» TASK INPUTS:
* * * * * * *

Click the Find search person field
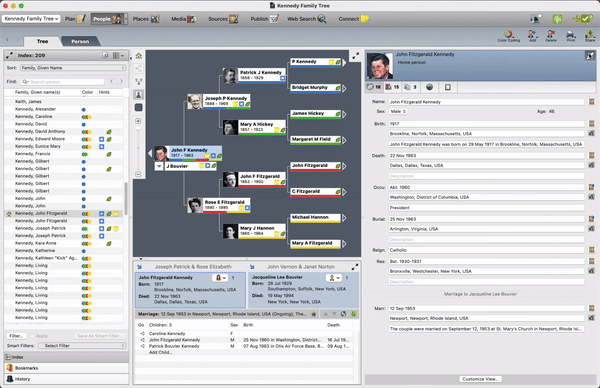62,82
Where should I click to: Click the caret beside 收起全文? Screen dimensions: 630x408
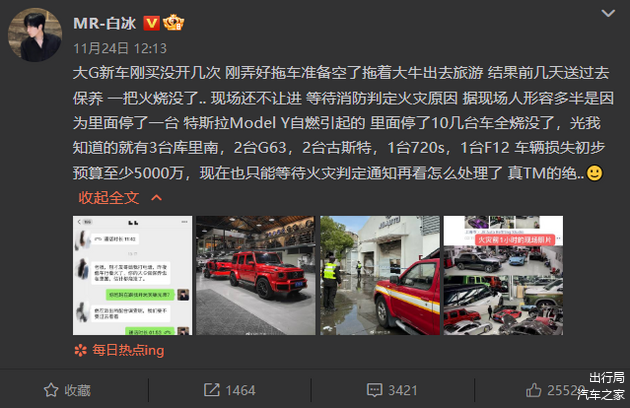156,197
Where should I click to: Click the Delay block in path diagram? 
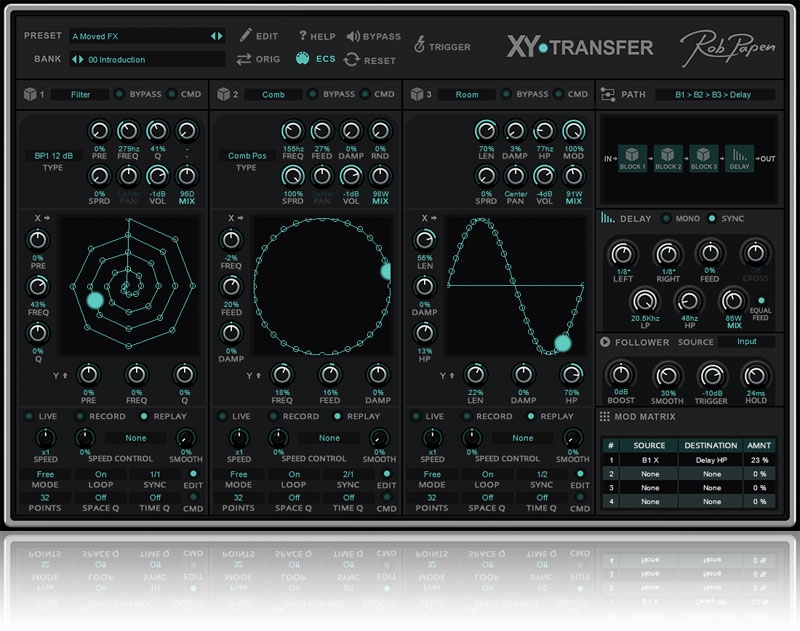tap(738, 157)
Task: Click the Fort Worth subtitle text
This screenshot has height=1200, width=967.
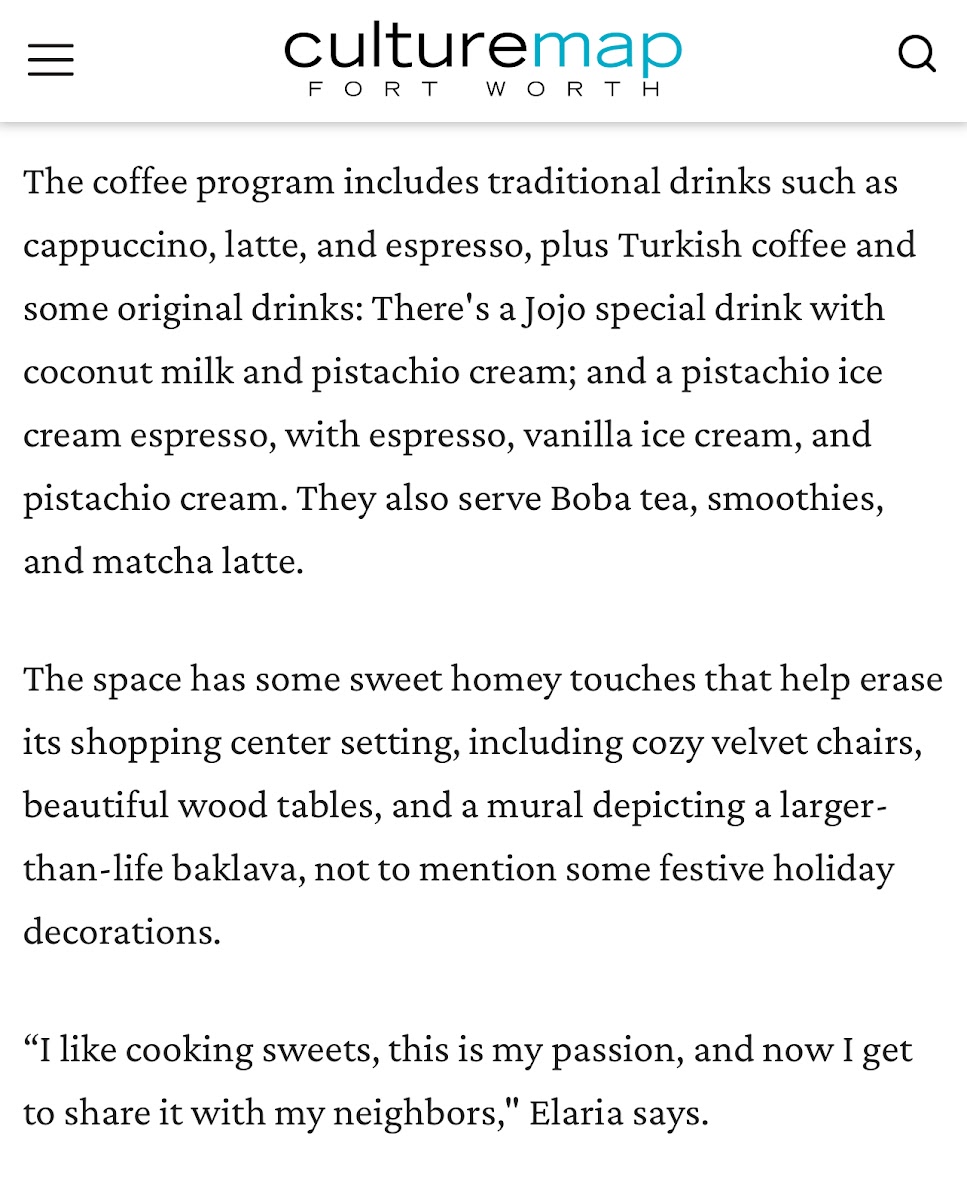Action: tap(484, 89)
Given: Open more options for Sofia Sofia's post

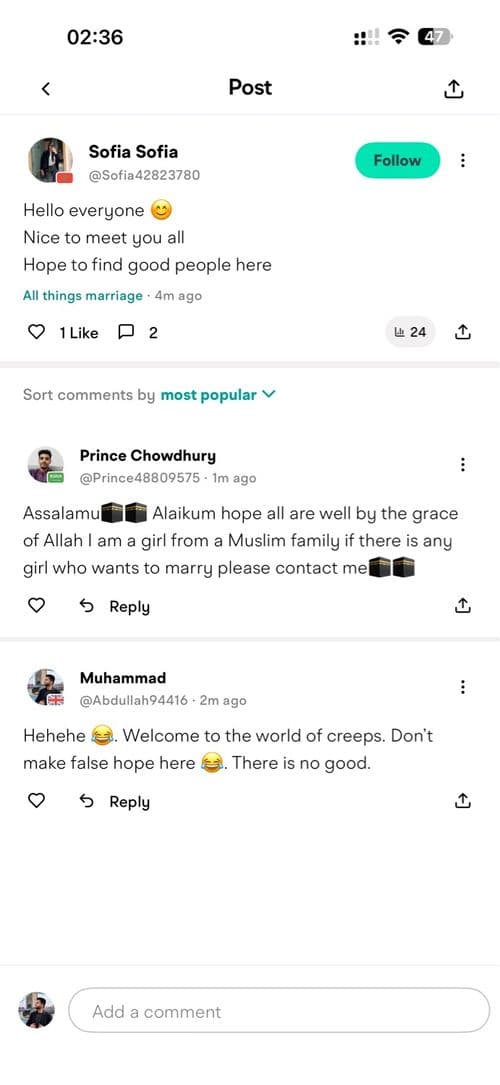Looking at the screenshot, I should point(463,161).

* * * * * * *

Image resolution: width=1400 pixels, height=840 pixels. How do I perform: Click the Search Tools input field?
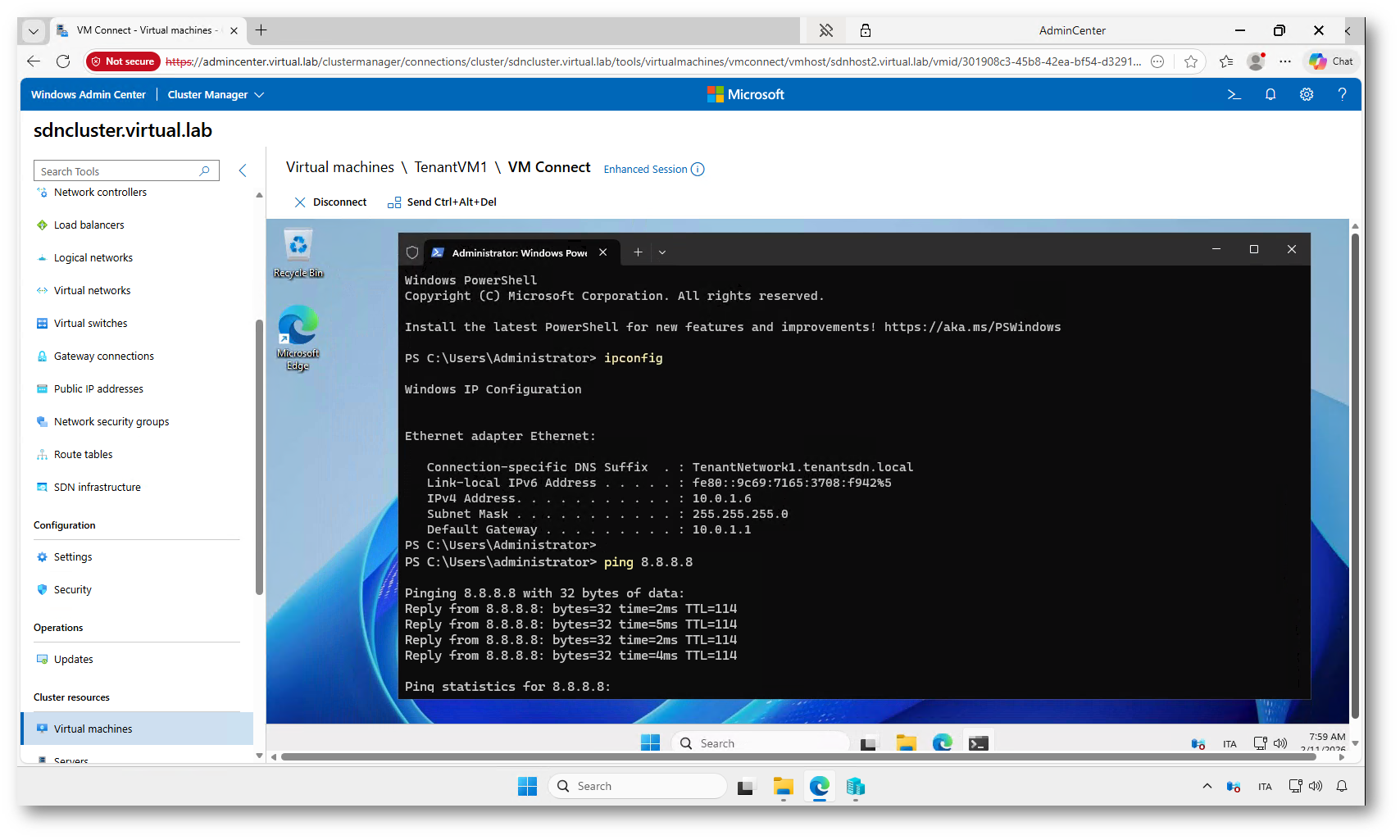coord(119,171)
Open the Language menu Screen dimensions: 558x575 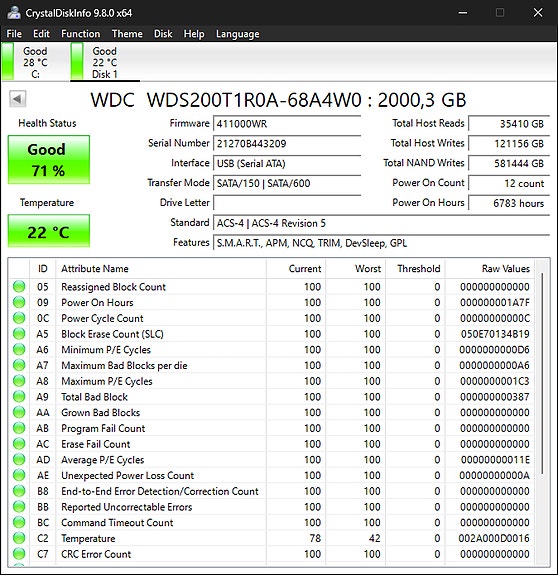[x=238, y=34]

* * * * * * *

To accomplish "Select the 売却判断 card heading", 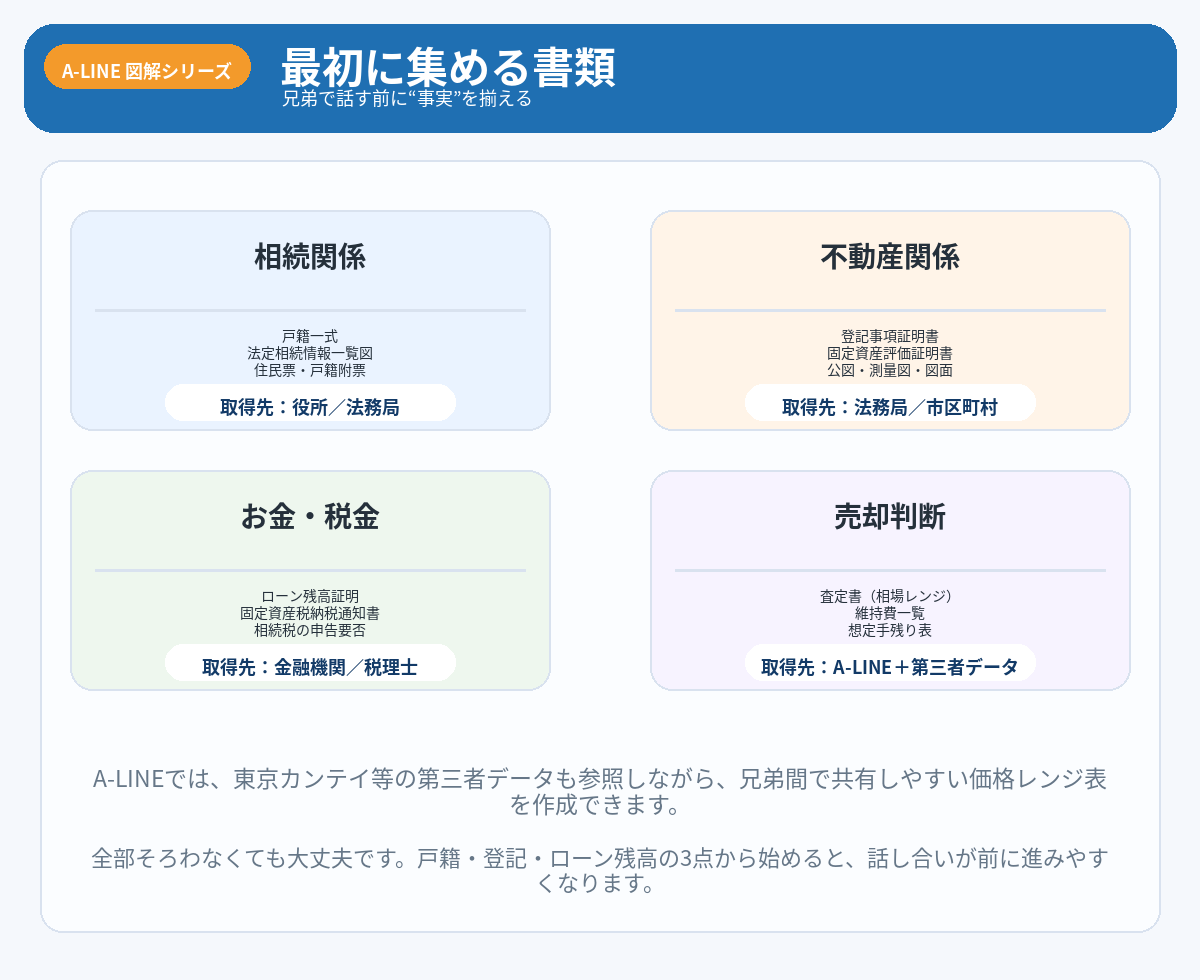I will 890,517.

* * * * * * *

» EXERCISE DIRECTIONS: Take the material above from the line bearing "Click the Find search person field" through the line bearing "Task: Click the Fort Worth subtitle text" and write it out exactly, both end lines included. Pictures stay out.

» ANSWER SPACE:
Click the Find search person field
62,82
Where should I click to: Click the caret beside 收起全文? Screen dimensions: 630x408
156,197
Where should I click to: Click the Delay block in path diagram? 
tap(738, 157)
Task: Click the Fort Worth subtitle text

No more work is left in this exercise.